= Work order =
Take the data that follows and retype it word for word.

Segment Start: Data extracts

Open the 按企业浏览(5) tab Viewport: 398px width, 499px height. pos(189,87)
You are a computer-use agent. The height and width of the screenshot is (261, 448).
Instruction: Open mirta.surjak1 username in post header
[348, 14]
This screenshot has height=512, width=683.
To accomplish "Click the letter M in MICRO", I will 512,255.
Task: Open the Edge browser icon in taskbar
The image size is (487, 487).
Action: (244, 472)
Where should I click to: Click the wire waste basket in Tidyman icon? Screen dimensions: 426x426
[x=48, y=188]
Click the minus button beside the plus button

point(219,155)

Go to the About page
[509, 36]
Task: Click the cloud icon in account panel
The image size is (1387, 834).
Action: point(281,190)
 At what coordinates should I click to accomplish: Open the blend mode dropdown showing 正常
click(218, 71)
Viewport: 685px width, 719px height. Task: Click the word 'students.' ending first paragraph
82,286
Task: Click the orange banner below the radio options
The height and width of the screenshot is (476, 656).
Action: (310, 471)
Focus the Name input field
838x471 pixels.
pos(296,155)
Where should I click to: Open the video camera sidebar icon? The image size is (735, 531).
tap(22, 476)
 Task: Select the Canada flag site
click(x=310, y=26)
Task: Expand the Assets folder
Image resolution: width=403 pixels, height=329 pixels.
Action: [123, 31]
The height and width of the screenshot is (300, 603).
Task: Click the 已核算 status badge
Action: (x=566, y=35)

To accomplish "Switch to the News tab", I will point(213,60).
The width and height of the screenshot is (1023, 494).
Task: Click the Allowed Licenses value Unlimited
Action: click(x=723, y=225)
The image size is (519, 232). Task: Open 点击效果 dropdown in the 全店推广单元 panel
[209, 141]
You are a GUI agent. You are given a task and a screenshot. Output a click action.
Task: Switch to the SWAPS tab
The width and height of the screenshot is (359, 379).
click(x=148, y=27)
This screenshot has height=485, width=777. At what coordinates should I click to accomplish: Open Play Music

Segment End: Data extracts

= Response box =
Open the 按企业浏览(5) tab Viewport: 398px width, 499px height. pos(189,87)
You are a computer-use agent. The height and width of the screenshot is (261, 448).
Instruction: Open mirta.surjak1 username in post header
[348, 14]
This screenshot has height=512, width=683.
To accomplish "Click the letter M in MICRO", I will 512,255.
Task: Open the Edge browser icon in taskbar
The image size is (487, 487).
Action: (244, 472)
Where should I click to: Click the wire waste basket in Tidyman icon? Screen dimensions: 426x426
[x=48, y=188]
Click the minus button beside the plus button

point(219,155)

Go to the About page
[509, 36]
Task: Click the cloud icon in account panel
The image size is (1387, 834).
Action: point(281,190)
 At what coordinates should I click to accomplish: Open the blend mode dropdown showing 正常
click(218, 71)
Viewport: 685px width, 719px height. Task: Click the word 'students.' ending first paragraph
82,286
Task: Click the orange banner below the radio options
The height and width of the screenshot is (476, 656).
Action: (310, 471)
Focus the Name input field
838x471 pixels.
pos(296,155)
Where should I click to: Open the video camera sidebar icon? The image size is (735, 531).
tap(22, 476)
 Task: Select the Canada flag site
click(x=310, y=26)
Task: Expand the Assets folder
Image resolution: width=403 pixels, height=329 pixels.
Action: [123, 31]
The height and width of the screenshot is (300, 603).
Task: Click the 已核算 status badge
Action: (x=566, y=35)

To accomplish "Switch to the News tab", I will point(213,60).
The width and height of the screenshot is (1023, 494).
Task: Click the Allowed Licenses value Unlimited
Action: click(x=723, y=225)
The image size is (519, 232). Task: Open 点击效果 dropdown in the 全店推广单元 panel
[209, 141]
You are a GUI agent. You are given a task and a screenshot. Output a click action.
Task: Switch to the SWAPS tab
The width and height of the screenshot is (359, 379).
click(x=148, y=27)
This screenshot has height=485, width=777. At what coordinates should I click to accomplish: Open Play Music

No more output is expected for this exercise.